_Task prompt:_ Collect every line below that contains the word "computer".

(Dataset items)
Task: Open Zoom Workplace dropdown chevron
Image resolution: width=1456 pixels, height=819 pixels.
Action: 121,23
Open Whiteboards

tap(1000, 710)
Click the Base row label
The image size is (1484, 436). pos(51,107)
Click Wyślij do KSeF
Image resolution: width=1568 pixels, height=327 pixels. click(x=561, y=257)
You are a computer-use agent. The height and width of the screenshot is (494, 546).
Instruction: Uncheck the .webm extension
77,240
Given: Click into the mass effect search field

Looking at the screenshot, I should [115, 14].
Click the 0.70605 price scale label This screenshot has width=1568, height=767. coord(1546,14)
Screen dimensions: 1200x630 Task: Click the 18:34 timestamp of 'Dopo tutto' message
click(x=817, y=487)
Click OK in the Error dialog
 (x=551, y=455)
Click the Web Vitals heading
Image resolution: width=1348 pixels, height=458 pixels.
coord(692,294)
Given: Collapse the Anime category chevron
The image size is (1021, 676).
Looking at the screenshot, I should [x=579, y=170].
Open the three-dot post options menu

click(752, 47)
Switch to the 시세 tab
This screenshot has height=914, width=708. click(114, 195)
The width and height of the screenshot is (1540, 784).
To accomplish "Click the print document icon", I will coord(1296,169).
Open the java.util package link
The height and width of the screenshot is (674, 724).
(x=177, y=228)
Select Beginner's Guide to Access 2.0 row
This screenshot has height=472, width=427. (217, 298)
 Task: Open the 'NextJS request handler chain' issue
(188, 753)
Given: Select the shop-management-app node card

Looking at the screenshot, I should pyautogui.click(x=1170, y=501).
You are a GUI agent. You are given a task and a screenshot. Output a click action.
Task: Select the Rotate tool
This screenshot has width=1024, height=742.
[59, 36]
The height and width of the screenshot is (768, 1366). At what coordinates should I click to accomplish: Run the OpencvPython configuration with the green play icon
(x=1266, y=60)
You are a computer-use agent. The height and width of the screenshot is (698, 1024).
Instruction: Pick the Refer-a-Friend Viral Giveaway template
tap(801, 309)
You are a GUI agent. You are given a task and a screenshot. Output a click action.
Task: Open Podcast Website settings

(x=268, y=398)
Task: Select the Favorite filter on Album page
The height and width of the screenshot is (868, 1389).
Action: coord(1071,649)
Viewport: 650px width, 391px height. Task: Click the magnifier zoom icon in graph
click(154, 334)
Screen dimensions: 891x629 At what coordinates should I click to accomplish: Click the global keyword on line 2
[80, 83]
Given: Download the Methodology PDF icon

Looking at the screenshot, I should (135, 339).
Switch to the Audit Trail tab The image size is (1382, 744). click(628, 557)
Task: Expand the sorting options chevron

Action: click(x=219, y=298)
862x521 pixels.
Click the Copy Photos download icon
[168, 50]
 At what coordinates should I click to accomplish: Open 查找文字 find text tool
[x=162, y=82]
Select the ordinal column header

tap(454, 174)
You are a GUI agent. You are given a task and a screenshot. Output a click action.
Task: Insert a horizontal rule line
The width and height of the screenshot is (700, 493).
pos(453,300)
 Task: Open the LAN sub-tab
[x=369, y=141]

_Exercise solution:_
You are a computer-use agent. The height and width of the screenshot is (494, 546).
You are a computer-use agent. The height and width of the screenshot is (698, 1024).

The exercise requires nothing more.